The tech world is obsessed with AI for productivity. How to use AI to write faster, code faster, make more money. And that stuff matters.

But the most important thing AI does isn't making productive people more productive. It's giving regular people access to expertise they never had.

A single mom trying to understand her rights as a tenant. A first-generation college student trying to figure out financial aid. A small business owner in a town with no lawyers who specialize in small business. A retiree trying to understand Medicare options without paying a consultant.

These are the people whose lives actually change because of AI. Not the tech worker who saves 20 minutes on an email.

How to Start Using AI as Your Personal Advisor

If you haven't tried this yet, here's how to begin:

  1. Pick one of the free options. ChatGPT, Claude, or Gemini all work. Claude is my personal favorite for advice because it tends to be more careful and nuanced.

  2. When you have a question you'd normally Google, ask AI instead. But ask it the way you'd ask a smart friend. Give context. "I'm 25, I make $55K, I have $8K in credit card debt at 22% interest, and I'm wondering if I should..." is way better than "should I pay off debt or invest?"

  3. Push back on its answers. Say "what are you not considering?" or "play devil's advocate." This is where it gets really good. Most people accept the first answer. The real value comes from the back-and-forth.

  4. Use it before big decisions. Before signing anything, before making a major purchase, before accepting a job offer. Just run it by AI first. It takes five minutes and it's free.

  5. Don't use it as a replacement for professionals when the stakes are truly high. If you're being sued, get a lawyer. If you're having chest pains, go to the ER. AI is for the 90% of questions that aren't emergencies but still matter.

This Is Just the Beginning

What we have right now is a preview. In a few years, AI advisors will be even better, more personalized, more connected to your actual data (with your permission), and more capable of following up.

But you don't have to wait. The tools available today are already good enough to fundamentally change how you navigate life's hard decisions.

The expert gap is closing. For the first time, what you know isn't limited by who you know or what you can afford. That's worth paying attention to.

→ Required work
In the passage about AI as a personal advisor, which tool is named as the writer's personal favorite for advice, and why?

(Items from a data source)
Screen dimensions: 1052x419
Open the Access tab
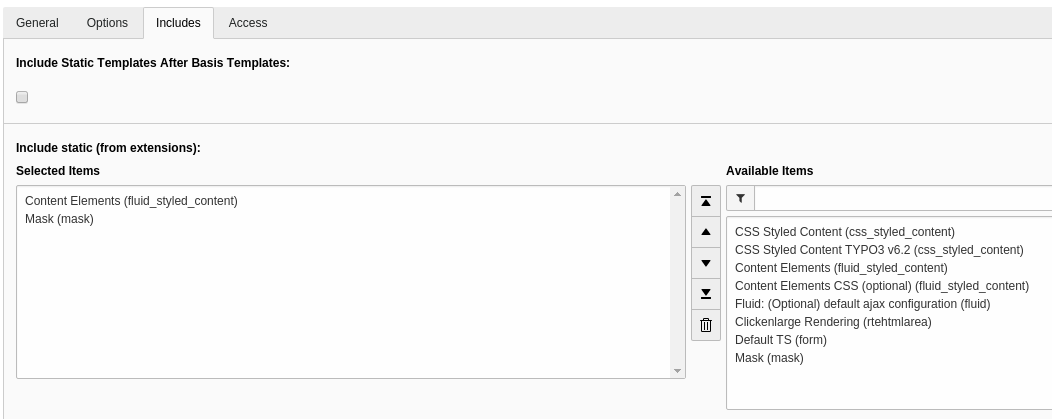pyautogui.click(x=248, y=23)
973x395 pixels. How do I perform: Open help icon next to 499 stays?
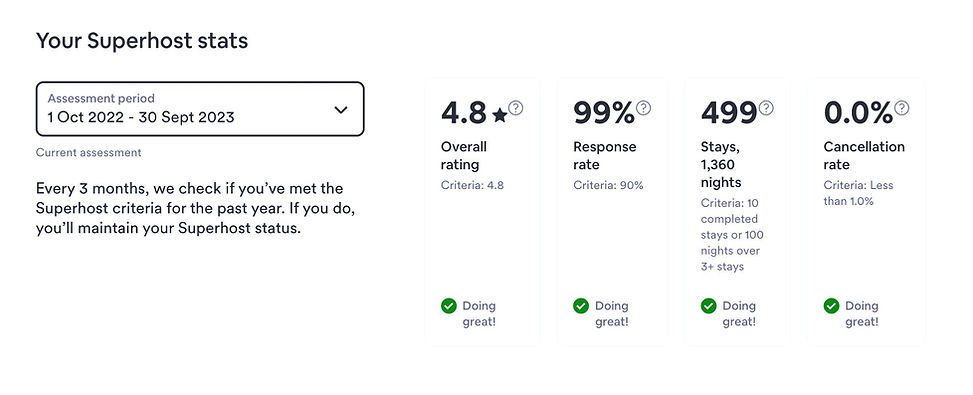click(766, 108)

→ Written solution
Claude, because it tends to be more careful and nuanced.